Geri çekilerek yutkundum ve gözlerine baktım, kaşlarını çatarak bakıyordu, elimi yanağına koyarak gülümsedim, yanağını elime yasladı.
"Mezarın içindeydim, seni duyuyordum ama cevap veremiyordum, zaman ve ya mekan yoktu, çiçeği ektiğini hissettiğimde mutlu oldum, daha sonra birden aşşağı çekildim, köke tutundum ama oda benim ile aşşağı çekildi, bir den kayboldu,ışık gözlerimi yakıyordu. Bir adam beni uyandırdığında koşarak sana geldim"
Gülümseyerek ellerini yanaklarıma koydu ve göz altlarımı okşadı.
"Çiçeğin nereye gittiğini biliyorum"
"Nereye gitti, bahçede mi?"
"Gözlerinde"
Gözlerimi kırpıştırdım ve kaşlarımı çattım, gülerek yanaklarımı sıktı.
"Ciddiyim hoseok, gözlerin ay çiçeğine benziyor, kahve gözlerin yerine ay çiçeği gelmiş"
Telefonu alarak kamerayı açtı, bana verdiğinde baktım, cidden gözlerim sarı, göz bebeğimin etrafında çiçek yaprakları gibi duruyorlardı.
"B-bu nasıl olur"
"Bilmiyorum ama sana çok yakışmış"
Gülerek ona baktığımda bacaklarıma ellerini getirip okşadı.
"Hadi kahvaltıya inelim"
Kafamı sallayarak üstünden kalktım, banyoya giderek işlerimizi hallettik, eşofman alarak bana verdiğinde giydim ama belimden kayıyordu, ipleri ile belimi ayarladığında yanağını öptüm.
Elimi tutarak odanın kapısını açtı, aşşağı indik ve mutfağa girdik, diğerleri bize bakarken jin'e baktım, dün akşam çok korkmuştum onun için.
Yoongi beni masaya çekerek oturttu ve yanıma oturdu, jungkook bana bakarak güldüğünde bende ona güldüm, jimin şaşkınca bakıyordu.
"Bu abi kim, çok güzel"
Yoongi gülerek bana baktı.
"Hoseok, sevgilim"
Taehyung gülümsedi.
"Babamlar gibi mi?"
Kafamızı salladığımızda jungkook güldü.
"Çok sevindik"
Jin bardakta meyve suyu getirip önüme koyduğunda ona baktım.
"Teşekkür ederim"
"Afiyet olsun"
Namjoon merak ile bana baktı.
"Nasıl oldu?"
"Bilmiyorum, sadece biri zamanımın gelmesini söyledi ve gitti"
"Gözlerin?"
"Yoongi'nin hediyesi"
Yoongi'nin elini tutarak sıktığımda gülerek bana baktı,jimin kaşlarını çatarak baktı.
"Göz hediye edilmez ki"
Güldük,jungkook jimin'in saçlarını okşadı.
"Lens ler var jimin"
"Aa doğru"
Taehyung biraz üzgün biraz kıskanç şekilde bakıyordu, dudaklarını büzerek konuştuğunda yanaklarını ısırasım gelmişti.
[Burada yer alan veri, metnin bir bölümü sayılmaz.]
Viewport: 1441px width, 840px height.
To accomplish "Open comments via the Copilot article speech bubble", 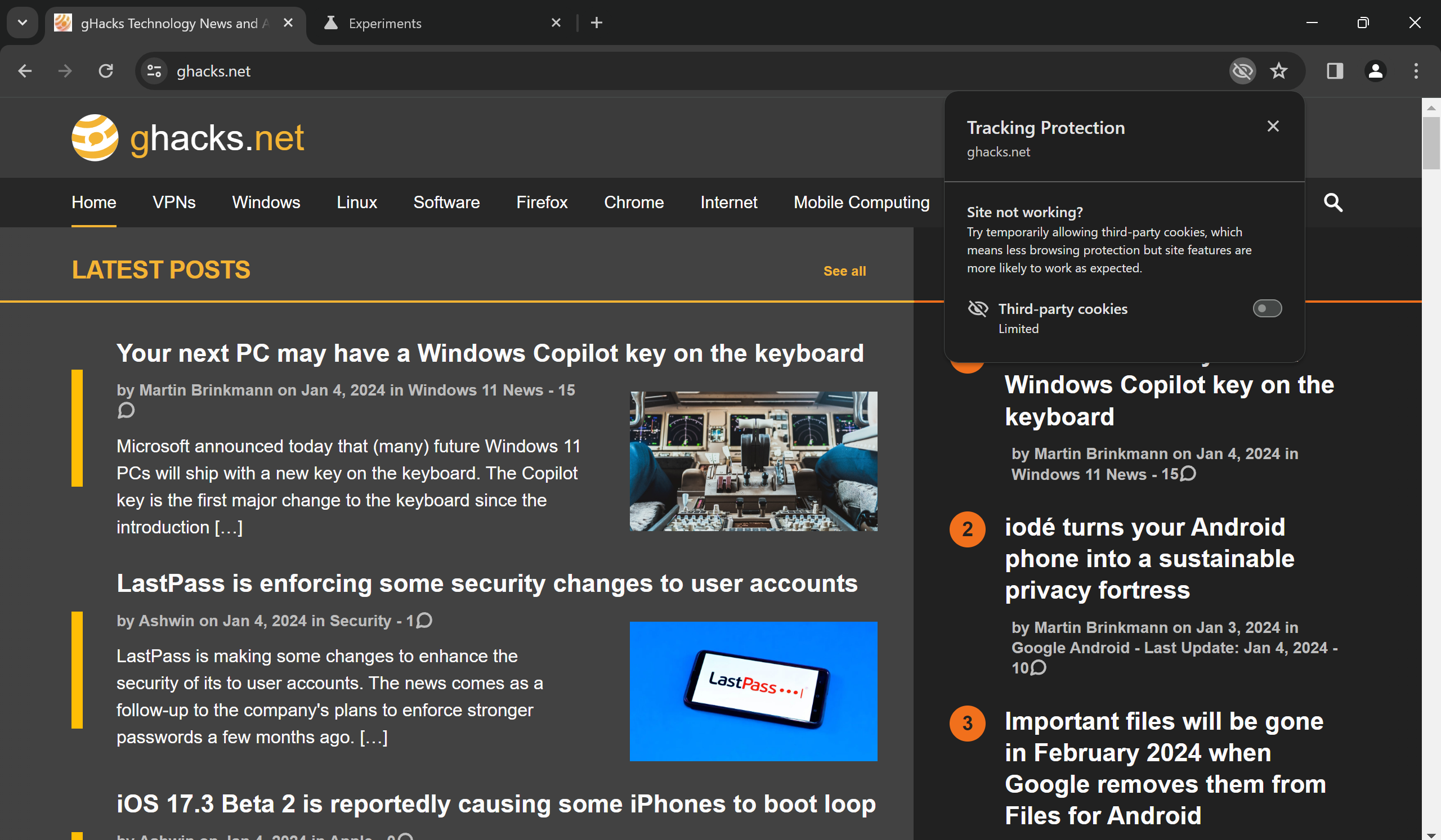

"Abimi bizden alma,tamam mı"
"Abini almayacağım taehyung, öyle bir düşüncem yok"
"İyi o zaman"
Kafamı salladığımda yoongi elimi sıktı, yemekten sonra bahçeye çıktık ve sandalyelere oturduk, kafamı yoongi'nin omuzuna koydum.
"Seni seviyorum"
"Bende seni seviyorum güzelim,çok seviyorum güneş çocuk"
"Ay çocuk"
Dudaklarını öptüğümde karşılık verdi, ellerimi omuzlarına koyduğumda elini yanağıma koyarak okşadı, geri çekildiğimde anlımı öptü.
"Ay, güneşine kavuştu, bir daha ayrılmamak üzere"
"Ayrılmamak üzere, bir ömür boyu"
Sıkıca sarıldığımda belime sarılarak burnunu saçlarıma daldırdı, huzur ve güven, gelecek ve yaşam sadece tek bir kişideydi ve ben Ay çocuğuma bağlıydım,tıpkı onun bana olduğu gibi.